Enter KillSwitch. The app bills itself as a fast and efficient way to make breakups less agonizing by “seamlessly and discreetly removing all traces of your ex from your Facebook timeline.”
Without notifying the ex that he or she is being digitally deleted, the app wipes out traces of the person from your Facebook timeline. It also works for deleting other kinds of Facebook relationships, including friends, co-workers, and former in-laws.
“KillSwitch is not a vindictive tool. We’re trying to fill the gap that Facebook and social media does not address,” said Clara de Soto, who co-founded and created KillSwitch -- a product of New York digital marketing agency ClearHart -- with her friend and co-founder Erica Mannherz.
“Facebook intends to reflect the human experience online, but relationships ending and falling out are also a perfectly natural part of life,” added de Soto, who said she came up with the idea after seeing a friend deactivate her Facebook account after a breakup.

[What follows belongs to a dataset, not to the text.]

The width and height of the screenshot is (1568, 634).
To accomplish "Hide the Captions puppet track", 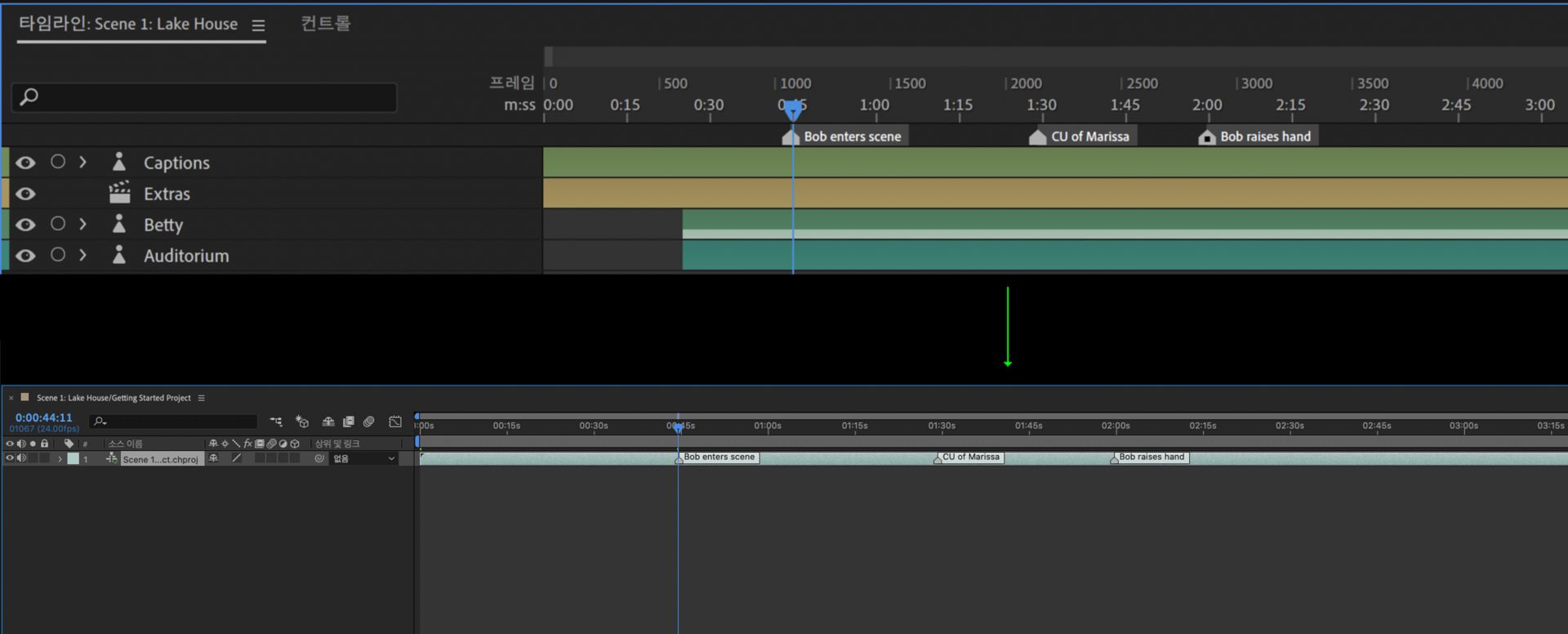I will click(25, 163).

Currently, KillSwitch requires that you still be friends with the person you want to erase. De Soto said they’re working on a way to use the app even after “defriending” the person.
Here is how it works:
Identify the person on your list of friends. The app then crawls your profile and aggregates content (photos, videos, wall posts and status updates) linked or tagged with that person’s Facebook ID. In the next step, you have the option to delete all the content or manually cherry pick and remove certain interactions.
In case you might rekindle a relationship and don’t want to remove all the digital memories, the app also provides the option of storing those pictures, videos, etc. into a secret KillSwitch folder that lives on your Facebook account, invisible to others.

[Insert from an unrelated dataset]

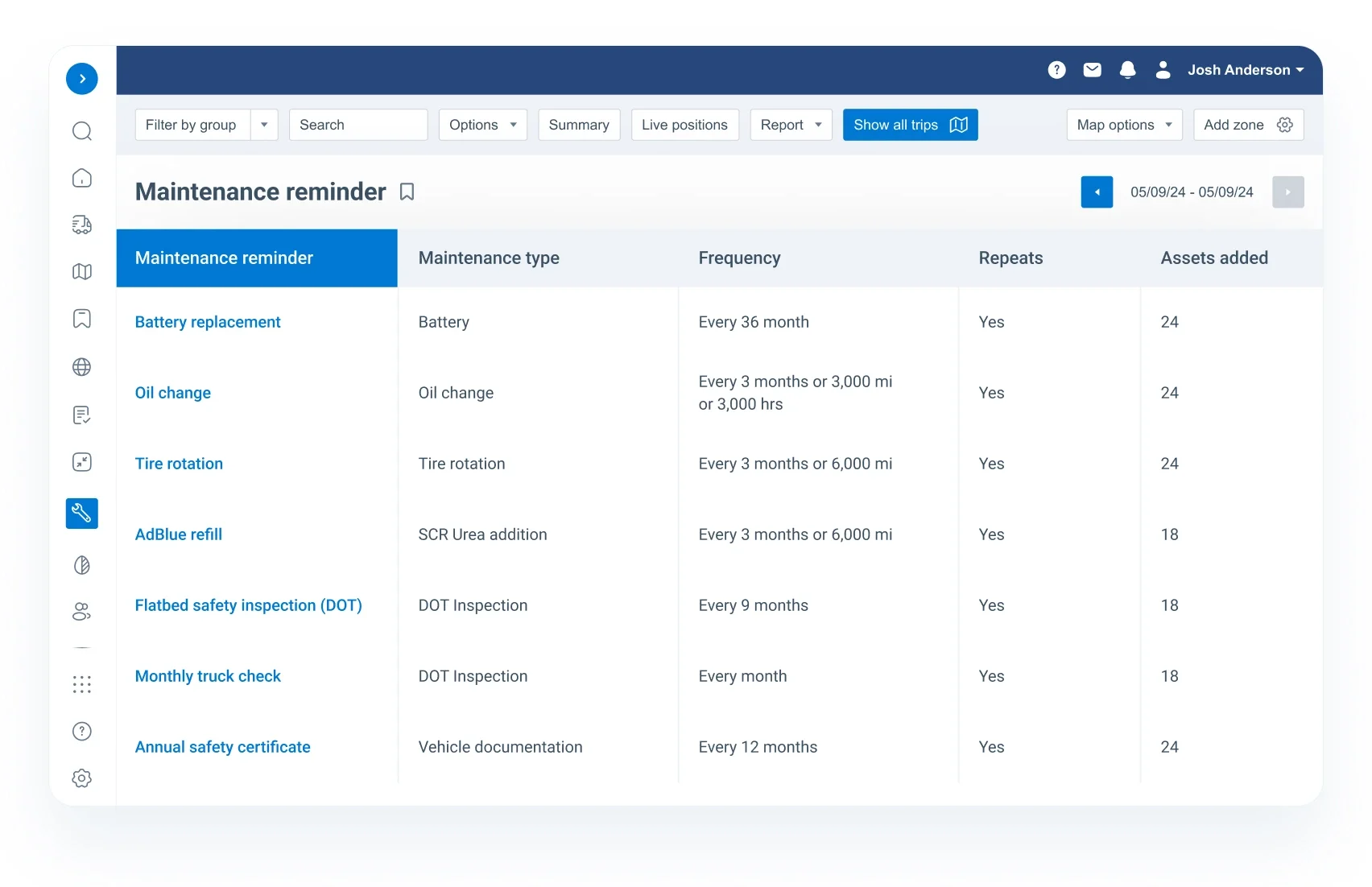Click the help question mark in header
Screen dimensions: 1372x887
(1056, 70)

How long the deleting process takes depends mostly on how many interactions and posts KillSwitch has to comb through. It can take five to 20 minutes, especially for people with longer relationships and those who have hundreds, even thousands of photos on Facebook.
KillSwitch is working on a “breakup severity slide,” which users would manually slide one way if it was amicable, keeping group pictures with your ex and deleting only the last six months or so. On the other hand, “if he or she tore your heart out and ran it over with a skateboard, slide the other way and it’ll wipe ‘em all,” de Soto said.

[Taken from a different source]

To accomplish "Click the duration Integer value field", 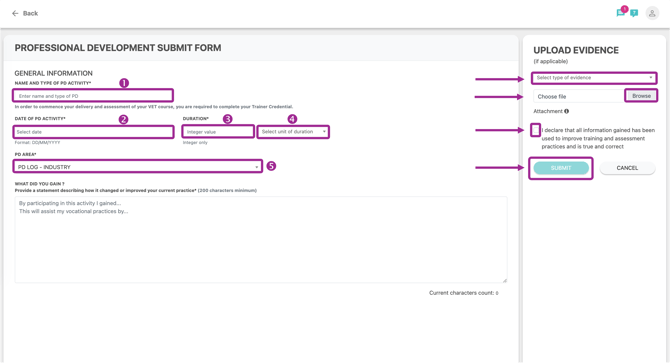I will pos(218,132).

De Soto said the start-up is self-funded, and the 99-cent app is available only for Android devices at the moment. An iPhone version is coming soon. Each sale benefits the American Heart Assn. of New York, she said.
De Soto said the KillSwitch app hopes to go beyond break-ups in the future, placing a greater need on tools to better manage digital life.
“People might think that Facebook won’t like a service like this,” de Soto said, “but in essence, what KillSwitch does is allows users to feel even more comfortable about sharing because it allows them to control and cut down some of the unnecessary negative consequences of doing so.”